Federal Law > Handbooks - Policies > Paid Time Off (PTO) Policy (Sample 1)

Paid Time Off (PTO) Policy (Sample 1)


Paid Time Off (PTO) provides a bank of time that is accrued based on hours worked and is used when employees have a need to be off work such as for vacation, religious holidays, physician appointments or personal emergencies.


PTO is accrued upon hire or transfer into a benefit-eligible position. Employees scheduled to work less than half time per week on a regular basis, faculty and temporary employees are not eligible to accrue PTO. Benefit eligible faculty remain under the vacation and income protection plans which are supervised by each Dean.

Accrual and Payment of PTO

Accruals are based upon paid hours up to full time hours per year, excluding overtime. Employees working less than full time hours per week and at least half time hours per week will earn PTO hours on a pro-rated basis.  Length of service determines the rate at which the employee will accrue PTO. PTO does not accrue on short or long term disability pay or during unpaid leaves of absence. Employees become eligible for the new higher accrual rate on the first day of the pay period in which the employee’s anniversary date falls.

Years of Service     Accrual Rate/ Hour   Annual PTO Accrual*    Maximum Accrual**

Less than one year     .0770                 140 hours (20 days)        140 hours CA: 70 hours
One to Three years     .0885                 161 hours (23 days)        140 hours  CA: 70 hours
More than 3 years     .1                       182 hours (26 days)        140 hours  CA: 70 hours

*Annual PTO Accrual examples are based on an employee having 1820 paid hours per year, 35 hours per week, 7 hours per day.
**No PTO hours will accrue beyond the maximum accruals listed.

Use and Scheduling of PTO

PTO is used for any time off from work whether scheduled or unscheduled. The first three days of any absence due to the employee’s illness will be paid from PTO. Whenever possible, PTO should be scheduled in advance such as for vacations and personal appointments. Scheduled time off is subject to supervisory approval based on department staffing needs.

PTO is paid at the employee’s straight time rate and is not part of any overtime calculation.

PTO time may not be used until accrued and banks will not be permitted to go into a negative balance.

An employee must request use of PTO hours according to his/her regularly scheduled workday. For example, if an employee works a seven hour day, he/she would request seven hours of PTO when taking that day off.

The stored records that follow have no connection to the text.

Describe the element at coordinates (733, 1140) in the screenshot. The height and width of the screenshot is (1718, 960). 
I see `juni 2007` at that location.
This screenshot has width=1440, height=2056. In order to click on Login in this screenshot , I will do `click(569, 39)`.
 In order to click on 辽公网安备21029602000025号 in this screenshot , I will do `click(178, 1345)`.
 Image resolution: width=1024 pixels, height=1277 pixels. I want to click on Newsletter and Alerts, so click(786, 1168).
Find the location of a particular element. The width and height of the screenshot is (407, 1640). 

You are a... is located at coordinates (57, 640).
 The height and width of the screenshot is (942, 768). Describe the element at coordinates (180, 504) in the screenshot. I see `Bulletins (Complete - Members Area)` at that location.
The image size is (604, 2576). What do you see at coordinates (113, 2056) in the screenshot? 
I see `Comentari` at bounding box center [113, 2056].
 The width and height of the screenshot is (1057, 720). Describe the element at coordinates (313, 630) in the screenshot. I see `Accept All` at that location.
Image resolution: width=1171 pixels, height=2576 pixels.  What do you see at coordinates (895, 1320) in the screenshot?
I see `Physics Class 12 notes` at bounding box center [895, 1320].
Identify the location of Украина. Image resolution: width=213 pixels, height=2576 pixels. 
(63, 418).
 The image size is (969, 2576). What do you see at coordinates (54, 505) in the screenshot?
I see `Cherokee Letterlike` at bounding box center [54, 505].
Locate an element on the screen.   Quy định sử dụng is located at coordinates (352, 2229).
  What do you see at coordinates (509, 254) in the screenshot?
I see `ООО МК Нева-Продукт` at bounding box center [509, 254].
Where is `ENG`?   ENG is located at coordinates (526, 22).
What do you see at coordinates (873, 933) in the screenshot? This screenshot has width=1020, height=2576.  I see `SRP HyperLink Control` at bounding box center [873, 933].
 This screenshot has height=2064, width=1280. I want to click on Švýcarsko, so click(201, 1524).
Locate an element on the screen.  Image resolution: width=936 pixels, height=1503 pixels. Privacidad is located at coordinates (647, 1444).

Non-exempt (hourly) employees may use PTO in any partial hour increment up to their regularly scheduled hours. Exempt (salaried) employees must use PTO in full day increments up to 35 hours per week.

Payment upon Termination

PTO hours have no cash value except to California employees and may not be cashed out at any time such as upon termination. California employees only will be paid out any bank balance at termination in accordance with California state law.

PTO is available for use only by the employee who earned it and may not be transferred to another employee.

PTO may not be used to augment any other type of pay such as worker’s compensation or disability.

Accumulated PTO may not be used in lieu of notice by the employee or UI&U.